Data for the task ::
Segment Open

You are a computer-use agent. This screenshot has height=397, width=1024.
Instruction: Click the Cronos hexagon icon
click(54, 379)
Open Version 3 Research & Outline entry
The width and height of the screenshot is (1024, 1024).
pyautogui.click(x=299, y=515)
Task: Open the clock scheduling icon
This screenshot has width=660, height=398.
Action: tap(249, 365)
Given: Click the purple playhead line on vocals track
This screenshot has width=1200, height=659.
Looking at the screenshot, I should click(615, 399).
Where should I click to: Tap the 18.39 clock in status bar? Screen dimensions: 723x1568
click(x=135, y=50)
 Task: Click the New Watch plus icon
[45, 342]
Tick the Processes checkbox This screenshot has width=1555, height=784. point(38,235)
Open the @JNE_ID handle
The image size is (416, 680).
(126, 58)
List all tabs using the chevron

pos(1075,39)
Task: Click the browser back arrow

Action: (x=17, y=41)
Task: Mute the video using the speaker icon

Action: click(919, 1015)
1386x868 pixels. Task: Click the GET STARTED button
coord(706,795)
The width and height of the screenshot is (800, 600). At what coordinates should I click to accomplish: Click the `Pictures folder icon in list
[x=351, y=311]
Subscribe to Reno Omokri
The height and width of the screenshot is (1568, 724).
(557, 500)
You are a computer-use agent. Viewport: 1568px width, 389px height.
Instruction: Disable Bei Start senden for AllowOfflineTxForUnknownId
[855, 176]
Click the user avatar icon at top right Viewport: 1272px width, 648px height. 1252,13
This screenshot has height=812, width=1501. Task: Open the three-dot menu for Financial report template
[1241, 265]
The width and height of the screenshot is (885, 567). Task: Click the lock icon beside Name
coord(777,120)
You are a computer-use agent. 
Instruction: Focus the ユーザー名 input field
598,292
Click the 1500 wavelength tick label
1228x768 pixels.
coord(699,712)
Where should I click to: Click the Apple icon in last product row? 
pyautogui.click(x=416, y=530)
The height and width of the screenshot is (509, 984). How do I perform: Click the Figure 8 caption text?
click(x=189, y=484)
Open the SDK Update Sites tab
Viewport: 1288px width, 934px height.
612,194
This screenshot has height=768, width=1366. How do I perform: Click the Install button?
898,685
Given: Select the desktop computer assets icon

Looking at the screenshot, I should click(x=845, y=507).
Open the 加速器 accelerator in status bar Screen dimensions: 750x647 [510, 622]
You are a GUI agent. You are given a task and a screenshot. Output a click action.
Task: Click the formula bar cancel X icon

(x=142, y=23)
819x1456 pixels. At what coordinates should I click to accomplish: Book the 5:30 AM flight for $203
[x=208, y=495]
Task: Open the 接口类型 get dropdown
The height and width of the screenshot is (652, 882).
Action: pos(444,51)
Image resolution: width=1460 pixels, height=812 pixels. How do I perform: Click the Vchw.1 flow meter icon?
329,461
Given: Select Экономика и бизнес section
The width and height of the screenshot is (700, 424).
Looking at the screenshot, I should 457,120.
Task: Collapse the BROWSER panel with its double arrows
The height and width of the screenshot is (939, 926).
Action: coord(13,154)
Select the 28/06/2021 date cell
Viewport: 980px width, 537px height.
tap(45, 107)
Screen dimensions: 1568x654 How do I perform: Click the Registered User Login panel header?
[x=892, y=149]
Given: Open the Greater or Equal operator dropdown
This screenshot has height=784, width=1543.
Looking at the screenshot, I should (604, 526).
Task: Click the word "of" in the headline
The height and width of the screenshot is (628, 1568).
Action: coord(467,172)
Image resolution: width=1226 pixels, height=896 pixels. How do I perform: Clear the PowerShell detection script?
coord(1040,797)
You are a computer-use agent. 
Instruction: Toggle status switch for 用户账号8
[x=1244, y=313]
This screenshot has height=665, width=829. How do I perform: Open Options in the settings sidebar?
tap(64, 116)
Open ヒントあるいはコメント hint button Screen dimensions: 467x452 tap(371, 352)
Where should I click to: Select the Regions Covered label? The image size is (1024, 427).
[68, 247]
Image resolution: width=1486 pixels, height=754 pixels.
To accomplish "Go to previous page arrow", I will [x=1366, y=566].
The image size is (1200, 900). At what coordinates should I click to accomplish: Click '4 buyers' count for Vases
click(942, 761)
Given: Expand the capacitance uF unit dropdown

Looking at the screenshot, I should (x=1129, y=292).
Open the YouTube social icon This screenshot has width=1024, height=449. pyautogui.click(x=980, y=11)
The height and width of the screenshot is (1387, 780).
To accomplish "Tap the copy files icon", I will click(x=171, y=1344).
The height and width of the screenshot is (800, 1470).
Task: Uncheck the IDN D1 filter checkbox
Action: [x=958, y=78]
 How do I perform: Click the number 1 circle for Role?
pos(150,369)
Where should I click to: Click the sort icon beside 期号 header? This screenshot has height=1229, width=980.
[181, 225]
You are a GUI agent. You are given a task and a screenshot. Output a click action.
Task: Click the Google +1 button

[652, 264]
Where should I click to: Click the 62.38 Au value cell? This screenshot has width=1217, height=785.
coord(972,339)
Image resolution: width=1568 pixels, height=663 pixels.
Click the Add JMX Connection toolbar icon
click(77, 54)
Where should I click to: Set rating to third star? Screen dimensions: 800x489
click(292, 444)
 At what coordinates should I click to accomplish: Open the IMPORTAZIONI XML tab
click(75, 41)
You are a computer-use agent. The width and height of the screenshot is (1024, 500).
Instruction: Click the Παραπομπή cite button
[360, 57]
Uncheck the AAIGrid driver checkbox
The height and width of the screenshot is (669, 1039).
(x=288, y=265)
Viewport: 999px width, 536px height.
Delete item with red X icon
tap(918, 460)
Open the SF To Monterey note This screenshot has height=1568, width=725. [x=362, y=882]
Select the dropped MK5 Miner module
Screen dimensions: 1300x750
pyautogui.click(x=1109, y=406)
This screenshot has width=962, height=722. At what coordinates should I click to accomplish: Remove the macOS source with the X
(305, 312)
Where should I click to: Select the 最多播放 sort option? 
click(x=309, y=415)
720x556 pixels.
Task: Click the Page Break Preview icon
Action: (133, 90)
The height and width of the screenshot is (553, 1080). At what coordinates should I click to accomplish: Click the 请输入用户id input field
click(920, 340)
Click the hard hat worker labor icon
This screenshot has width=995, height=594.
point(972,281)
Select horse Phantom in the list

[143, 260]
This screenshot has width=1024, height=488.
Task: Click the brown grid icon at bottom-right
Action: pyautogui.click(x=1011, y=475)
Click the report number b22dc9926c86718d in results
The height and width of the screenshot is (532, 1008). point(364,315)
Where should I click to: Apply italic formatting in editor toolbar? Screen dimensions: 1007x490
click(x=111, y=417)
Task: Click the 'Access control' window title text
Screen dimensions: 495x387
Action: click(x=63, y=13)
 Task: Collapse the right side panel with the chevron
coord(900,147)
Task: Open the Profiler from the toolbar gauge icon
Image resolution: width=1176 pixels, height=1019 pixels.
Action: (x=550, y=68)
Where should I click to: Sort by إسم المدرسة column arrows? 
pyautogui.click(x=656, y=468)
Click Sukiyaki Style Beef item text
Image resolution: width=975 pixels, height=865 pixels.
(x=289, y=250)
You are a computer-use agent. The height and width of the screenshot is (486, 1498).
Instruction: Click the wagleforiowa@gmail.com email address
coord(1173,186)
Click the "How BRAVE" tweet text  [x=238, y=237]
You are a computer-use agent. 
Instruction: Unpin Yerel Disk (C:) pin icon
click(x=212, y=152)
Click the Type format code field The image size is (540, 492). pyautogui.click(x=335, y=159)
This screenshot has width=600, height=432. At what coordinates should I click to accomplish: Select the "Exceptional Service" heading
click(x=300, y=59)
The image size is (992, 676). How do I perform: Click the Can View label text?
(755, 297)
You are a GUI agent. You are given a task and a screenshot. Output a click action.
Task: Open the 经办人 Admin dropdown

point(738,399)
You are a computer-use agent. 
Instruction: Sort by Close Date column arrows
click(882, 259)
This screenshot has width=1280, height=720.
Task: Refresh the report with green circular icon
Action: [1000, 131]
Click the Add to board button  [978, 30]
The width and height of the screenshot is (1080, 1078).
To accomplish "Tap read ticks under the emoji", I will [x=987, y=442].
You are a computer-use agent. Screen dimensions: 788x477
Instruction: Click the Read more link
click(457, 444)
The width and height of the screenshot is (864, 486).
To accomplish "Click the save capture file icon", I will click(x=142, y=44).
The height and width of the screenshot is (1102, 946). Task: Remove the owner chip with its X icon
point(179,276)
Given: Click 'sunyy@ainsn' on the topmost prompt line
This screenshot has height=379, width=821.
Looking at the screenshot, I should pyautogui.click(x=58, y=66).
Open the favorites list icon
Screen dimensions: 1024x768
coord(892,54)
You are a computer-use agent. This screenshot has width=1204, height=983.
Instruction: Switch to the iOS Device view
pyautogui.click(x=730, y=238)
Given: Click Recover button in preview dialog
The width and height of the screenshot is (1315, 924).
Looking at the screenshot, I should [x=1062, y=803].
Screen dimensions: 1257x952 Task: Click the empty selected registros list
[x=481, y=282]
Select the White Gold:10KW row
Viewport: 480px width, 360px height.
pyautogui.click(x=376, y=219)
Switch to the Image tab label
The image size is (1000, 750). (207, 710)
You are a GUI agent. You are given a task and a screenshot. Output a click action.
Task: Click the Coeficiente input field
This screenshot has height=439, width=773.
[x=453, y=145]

Segment Closed

Exercise prompt :: Beginning with the line containing "Task: Mute the video using the speaker icon" in the material above, copy every line exactly until you have copied the line containing "Task: Open the 接口类型 get dropdown".

Result ::
Task: Mute the video using the speaker icon

Action: click(919, 1015)
1386x868 pixels. Task: Click the GET STARTED button
coord(706,795)
The width and height of the screenshot is (800, 600). At what coordinates should I click to accomplish: Click the `Pictures folder icon in list
[x=351, y=311]
Subscribe to Reno Omokri
The height and width of the screenshot is (1568, 724).
(557, 500)
You are a computer-use agent. Viewport: 1568px width, 389px height.
Instruction: Disable Bei Start senden for AllowOfflineTxForUnknownId
[855, 176]
Click the user avatar icon at top right Viewport: 1272px width, 648px height. 1252,13
This screenshot has height=812, width=1501. Task: Open the three-dot menu for Financial report template
[1241, 265]
The width and height of the screenshot is (885, 567). Task: Click the lock icon beside Name
coord(777,120)
You are a computer-use agent. 
Instruction: Focus the ユーザー名 input field
598,292
Click the 1500 wavelength tick label
1228x768 pixels.
coord(699,712)
Where should I click to: Click the Apple icon in last product row? 
pyautogui.click(x=416, y=530)
The height and width of the screenshot is (509, 984). How do I perform: Click the Figure 8 caption text?
click(x=189, y=484)
Open the SDK Update Sites tab
Viewport: 1288px width, 934px height.
612,194
This screenshot has height=768, width=1366. How do I perform: Click the Install button?
898,685
Given: Select the desktop computer assets icon

Looking at the screenshot, I should click(x=845, y=507).
Open the 加速器 accelerator in status bar Screen dimensions: 750x647 [510, 622]
You are a GUI agent. You are given a task and a screenshot. Output a click action.
Task: Click the formula bar cancel X icon

(x=142, y=23)
819x1456 pixels. At what coordinates should I click to accomplish: Book the 5:30 AM flight for $203
[x=208, y=495]
Task: Open the 接口类型 get dropdown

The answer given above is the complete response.